▶ **Text**:
- - - - - - -

Before I talk about MY YouTube channel, there’s another YouTube channel I’m involved with that motivates my struggle. I help run my Brazilian jiujitsu academy’s YouTube channel and that opportunity came out of nowhere for me because all I did was just tell my academy staff that “hey, if our YouTube channel made these types of videos and did xyz, I think we’d be doing really great”. After about 3 of these conversations our head instructor (and the hero of my life Jean Jacques Machado) just offered me the opportunity to run the academy page. I took it in a heartbeat and with a crazy amount of archives to go through, I spent months uploading daily videos on that channel.
I watched YouTube for years. I know what videos do well. I know the thumbnail game and I know the editing game. I know how to pace the talking, I know how to structure the video so that the attention span is retained. I know how to place keywords and put cards and everything. As a big data engineer I know the algorithm game too. I put ALL of that knowledge into my academy’s YouTube channel and the channel has made a significant stride in viewership over the past few years I was involved with it.
It was AFTER this phase of my life I started to do MY YouTube channel. And now it was time to do that for ME. I needed to create thumbnails for me. I needed to edit videos for me. I needed to shoot videos for me. I needed to search engine optimize my videos for me. I needed to script my videos for me. I needed to analyze my channel’s performance for me. This was the case for EVERY SINGLE VIDEO I have to make and this completely paralyzed me whenever I thought of making a video for my channel.

- - - - - - -

▶ **Stored data**:
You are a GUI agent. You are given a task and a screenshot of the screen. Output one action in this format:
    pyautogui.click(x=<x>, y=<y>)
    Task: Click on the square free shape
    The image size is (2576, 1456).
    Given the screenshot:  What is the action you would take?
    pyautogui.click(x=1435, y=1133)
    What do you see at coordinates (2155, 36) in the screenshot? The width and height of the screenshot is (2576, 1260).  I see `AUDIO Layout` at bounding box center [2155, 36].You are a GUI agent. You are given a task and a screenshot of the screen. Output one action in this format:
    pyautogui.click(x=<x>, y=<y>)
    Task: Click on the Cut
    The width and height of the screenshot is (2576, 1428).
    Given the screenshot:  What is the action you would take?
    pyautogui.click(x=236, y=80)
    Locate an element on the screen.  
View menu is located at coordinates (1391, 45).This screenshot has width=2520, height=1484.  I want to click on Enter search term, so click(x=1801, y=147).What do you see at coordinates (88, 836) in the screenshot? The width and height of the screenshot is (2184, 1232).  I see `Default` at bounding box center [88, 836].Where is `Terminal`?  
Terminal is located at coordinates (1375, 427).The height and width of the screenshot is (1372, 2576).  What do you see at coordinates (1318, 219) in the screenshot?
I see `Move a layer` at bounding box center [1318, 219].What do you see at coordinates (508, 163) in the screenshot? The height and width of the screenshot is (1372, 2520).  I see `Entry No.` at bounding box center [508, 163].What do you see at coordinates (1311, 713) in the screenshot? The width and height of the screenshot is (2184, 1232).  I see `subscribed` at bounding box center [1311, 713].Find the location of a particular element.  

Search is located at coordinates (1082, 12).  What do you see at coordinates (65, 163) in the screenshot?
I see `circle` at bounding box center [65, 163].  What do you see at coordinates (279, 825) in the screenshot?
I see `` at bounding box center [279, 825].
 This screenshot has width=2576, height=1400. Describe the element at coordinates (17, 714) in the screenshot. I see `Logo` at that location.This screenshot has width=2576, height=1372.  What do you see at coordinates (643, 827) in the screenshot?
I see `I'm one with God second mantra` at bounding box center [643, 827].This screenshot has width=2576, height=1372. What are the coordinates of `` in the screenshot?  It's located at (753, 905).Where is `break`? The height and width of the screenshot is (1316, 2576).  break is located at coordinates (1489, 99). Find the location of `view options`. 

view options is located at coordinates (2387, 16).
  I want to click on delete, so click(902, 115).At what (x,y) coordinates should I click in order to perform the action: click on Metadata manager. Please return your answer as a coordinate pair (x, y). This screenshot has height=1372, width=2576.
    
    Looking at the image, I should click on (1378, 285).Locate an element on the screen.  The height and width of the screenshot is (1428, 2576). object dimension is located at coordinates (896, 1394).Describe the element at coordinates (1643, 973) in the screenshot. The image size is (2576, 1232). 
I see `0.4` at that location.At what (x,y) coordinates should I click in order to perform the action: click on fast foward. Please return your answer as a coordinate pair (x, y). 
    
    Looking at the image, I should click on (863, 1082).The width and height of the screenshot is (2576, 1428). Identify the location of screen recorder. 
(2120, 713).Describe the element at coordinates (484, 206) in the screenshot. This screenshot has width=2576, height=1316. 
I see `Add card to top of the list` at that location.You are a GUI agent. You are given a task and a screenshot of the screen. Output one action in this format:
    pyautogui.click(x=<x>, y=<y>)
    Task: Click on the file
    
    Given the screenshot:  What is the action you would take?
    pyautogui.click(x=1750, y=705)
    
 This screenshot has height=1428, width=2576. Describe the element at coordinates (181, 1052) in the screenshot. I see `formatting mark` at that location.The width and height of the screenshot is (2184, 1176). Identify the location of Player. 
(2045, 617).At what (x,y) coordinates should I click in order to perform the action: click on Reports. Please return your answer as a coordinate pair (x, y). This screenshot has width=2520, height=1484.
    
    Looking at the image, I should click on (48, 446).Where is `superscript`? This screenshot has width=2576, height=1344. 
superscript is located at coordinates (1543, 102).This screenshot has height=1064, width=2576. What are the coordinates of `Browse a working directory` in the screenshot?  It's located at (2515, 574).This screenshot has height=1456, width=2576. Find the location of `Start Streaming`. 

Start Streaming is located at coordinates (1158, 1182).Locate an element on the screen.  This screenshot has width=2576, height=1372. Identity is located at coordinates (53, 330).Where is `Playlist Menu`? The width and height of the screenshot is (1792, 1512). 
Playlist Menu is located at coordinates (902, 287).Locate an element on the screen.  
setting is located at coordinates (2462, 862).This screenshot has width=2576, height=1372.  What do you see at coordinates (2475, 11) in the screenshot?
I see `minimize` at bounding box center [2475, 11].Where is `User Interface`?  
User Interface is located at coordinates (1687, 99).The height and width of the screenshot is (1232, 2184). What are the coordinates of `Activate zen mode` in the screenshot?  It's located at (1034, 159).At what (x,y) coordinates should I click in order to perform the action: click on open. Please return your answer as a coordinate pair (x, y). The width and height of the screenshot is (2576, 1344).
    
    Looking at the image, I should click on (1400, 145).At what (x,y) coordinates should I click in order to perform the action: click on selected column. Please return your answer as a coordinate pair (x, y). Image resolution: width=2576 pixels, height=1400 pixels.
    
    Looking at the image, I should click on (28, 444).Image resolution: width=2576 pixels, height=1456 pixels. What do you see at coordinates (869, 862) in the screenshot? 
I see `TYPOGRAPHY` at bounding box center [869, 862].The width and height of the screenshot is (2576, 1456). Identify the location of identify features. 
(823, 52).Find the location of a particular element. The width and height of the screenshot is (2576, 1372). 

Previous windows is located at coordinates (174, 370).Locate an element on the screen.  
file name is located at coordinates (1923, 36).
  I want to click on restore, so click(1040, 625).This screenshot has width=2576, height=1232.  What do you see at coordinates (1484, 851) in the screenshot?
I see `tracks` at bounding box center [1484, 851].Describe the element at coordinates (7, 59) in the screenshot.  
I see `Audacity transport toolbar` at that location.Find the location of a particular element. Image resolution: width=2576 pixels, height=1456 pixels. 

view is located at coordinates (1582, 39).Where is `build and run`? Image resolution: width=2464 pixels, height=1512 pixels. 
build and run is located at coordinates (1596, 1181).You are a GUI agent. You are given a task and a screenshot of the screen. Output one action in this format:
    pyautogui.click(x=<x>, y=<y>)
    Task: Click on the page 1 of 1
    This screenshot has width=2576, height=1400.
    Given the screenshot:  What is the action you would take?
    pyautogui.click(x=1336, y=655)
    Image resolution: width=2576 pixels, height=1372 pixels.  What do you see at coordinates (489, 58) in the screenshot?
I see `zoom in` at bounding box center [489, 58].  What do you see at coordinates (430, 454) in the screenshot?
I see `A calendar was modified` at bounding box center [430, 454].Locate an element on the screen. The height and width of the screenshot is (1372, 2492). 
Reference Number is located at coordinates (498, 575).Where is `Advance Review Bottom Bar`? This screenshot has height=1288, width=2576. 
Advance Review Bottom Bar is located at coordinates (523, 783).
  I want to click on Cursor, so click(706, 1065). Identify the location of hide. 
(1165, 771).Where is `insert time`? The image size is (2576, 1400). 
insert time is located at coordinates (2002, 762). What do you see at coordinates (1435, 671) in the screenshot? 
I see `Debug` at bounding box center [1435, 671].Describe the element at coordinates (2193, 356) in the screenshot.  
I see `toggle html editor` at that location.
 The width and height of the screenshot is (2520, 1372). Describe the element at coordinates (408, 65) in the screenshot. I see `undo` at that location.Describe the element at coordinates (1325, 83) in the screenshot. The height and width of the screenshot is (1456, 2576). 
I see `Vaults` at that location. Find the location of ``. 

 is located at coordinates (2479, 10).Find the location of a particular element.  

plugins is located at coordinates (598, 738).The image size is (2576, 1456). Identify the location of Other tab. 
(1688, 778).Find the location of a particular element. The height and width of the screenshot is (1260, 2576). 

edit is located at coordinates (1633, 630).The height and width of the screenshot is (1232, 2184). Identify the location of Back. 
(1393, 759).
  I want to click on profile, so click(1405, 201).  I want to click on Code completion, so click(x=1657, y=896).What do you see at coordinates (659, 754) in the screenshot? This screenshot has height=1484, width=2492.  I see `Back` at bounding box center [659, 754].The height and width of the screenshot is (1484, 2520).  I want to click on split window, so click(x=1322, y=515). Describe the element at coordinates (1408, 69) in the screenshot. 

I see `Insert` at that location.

- - - - - - -

▶ **Tasks and exercises**:
a. In the text on YouTube channels, who offered the writer the chance to run the academy's YouTube page?
b. Print the portion of the text on YouTube channels from "I watched YouTube" to "involved with it.".

▶ **Responses by task**:
a. The academy's head instructor, Jean Jacques Machado.

b.
I watched YouTube for years. I know what videos do well. I know the thumbnail game and I know the editing game. I know how to pace the talking, I know how to structure the video so that the attention span is retained. I know how to place keywords and put cards and everything. As a big data engineer I know the algorithm game too. I put ALL of that knowledge into my academy’s YouTube channel and the channel has made a significant stride in viewership over the past few years I was involved with it.